+++ GIVEN RECORDS +++

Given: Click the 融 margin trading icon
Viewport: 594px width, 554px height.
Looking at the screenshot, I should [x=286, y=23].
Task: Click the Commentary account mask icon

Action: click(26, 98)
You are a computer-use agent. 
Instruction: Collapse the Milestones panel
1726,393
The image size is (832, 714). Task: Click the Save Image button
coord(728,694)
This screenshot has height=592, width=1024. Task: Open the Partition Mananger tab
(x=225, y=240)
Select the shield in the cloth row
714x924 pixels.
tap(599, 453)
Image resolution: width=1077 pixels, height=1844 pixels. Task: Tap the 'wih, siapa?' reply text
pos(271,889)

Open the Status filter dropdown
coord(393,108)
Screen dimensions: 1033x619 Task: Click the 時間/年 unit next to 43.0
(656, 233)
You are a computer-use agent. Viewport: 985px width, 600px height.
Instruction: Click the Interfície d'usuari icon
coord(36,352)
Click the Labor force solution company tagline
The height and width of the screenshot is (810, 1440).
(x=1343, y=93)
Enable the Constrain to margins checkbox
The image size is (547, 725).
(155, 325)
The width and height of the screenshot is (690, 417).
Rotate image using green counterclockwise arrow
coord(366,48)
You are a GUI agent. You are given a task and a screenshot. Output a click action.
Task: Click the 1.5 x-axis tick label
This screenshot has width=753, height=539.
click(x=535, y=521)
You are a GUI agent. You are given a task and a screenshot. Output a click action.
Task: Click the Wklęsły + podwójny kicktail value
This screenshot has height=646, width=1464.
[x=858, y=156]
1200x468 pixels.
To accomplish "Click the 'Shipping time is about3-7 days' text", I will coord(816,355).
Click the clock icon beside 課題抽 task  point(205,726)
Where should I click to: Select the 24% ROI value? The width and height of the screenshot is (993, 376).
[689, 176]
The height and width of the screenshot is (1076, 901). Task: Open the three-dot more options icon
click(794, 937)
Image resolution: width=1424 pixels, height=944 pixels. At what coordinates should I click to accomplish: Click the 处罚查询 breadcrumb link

+++

**TASK INSTRUCTIONS:** Could you transcribe all of the data exactly as it is given?

**ANSWER TO THIS PROBLEM:**
Given: Click the 融 margin trading icon
Viewport: 594px width, 554px height.
Looking at the screenshot, I should [x=286, y=23].
Task: Click the Commentary account mask icon

Action: click(26, 98)
You are a computer-use agent. 
Instruction: Collapse the Milestones panel
1726,393
The image size is (832, 714). Task: Click the Save Image button
coord(728,694)
This screenshot has height=592, width=1024. Task: Open the Partition Mananger tab
(x=225, y=240)
Select the shield in the cloth row
714x924 pixels.
tap(599, 453)
Image resolution: width=1077 pixels, height=1844 pixels. Task: Tap the 'wih, siapa?' reply text
pos(271,889)

Open the Status filter dropdown
coord(393,108)
Screen dimensions: 1033x619 Task: Click the 時間/年 unit next to 43.0
(656, 233)
You are a computer-use agent. Viewport: 985px width, 600px height.
Instruction: Click the Interfície d'usuari icon
coord(36,352)
Click the Labor force solution company tagline
The height and width of the screenshot is (810, 1440).
(x=1343, y=93)
Enable the Constrain to margins checkbox
The image size is (547, 725).
(155, 325)
The width and height of the screenshot is (690, 417).
Rotate image using green counterclockwise arrow
coord(366,48)
You are a GUI agent. You are given a task and a screenshot. Output a click action.
Task: Click the 1.5 x-axis tick label
This screenshot has width=753, height=539.
click(x=535, y=521)
You are a GUI agent. You are given a task and a screenshot. Output a click action.
Task: Click the Wklęsły + podwójny kicktail value
This screenshot has height=646, width=1464.
[x=858, y=156]
1200x468 pixels.
To accomplish "Click the 'Shipping time is about3-7 days' text", I will coord(816,355).
Click the clock icon beside 課題抽 task  point(205,726)
Where should I click to: Select the 24% ROI value? The width and height of the screenshot is (993, 376).
[689, 176]
The height and width of the screenshot is (1076, 901). Task: Open the three-dot more options icon
click(794, 937)
Image resolution: width=1424 pixels, height=944 pixels. At what coordinates should I click to accomplish: Click the 处罚查询 breadcrumb link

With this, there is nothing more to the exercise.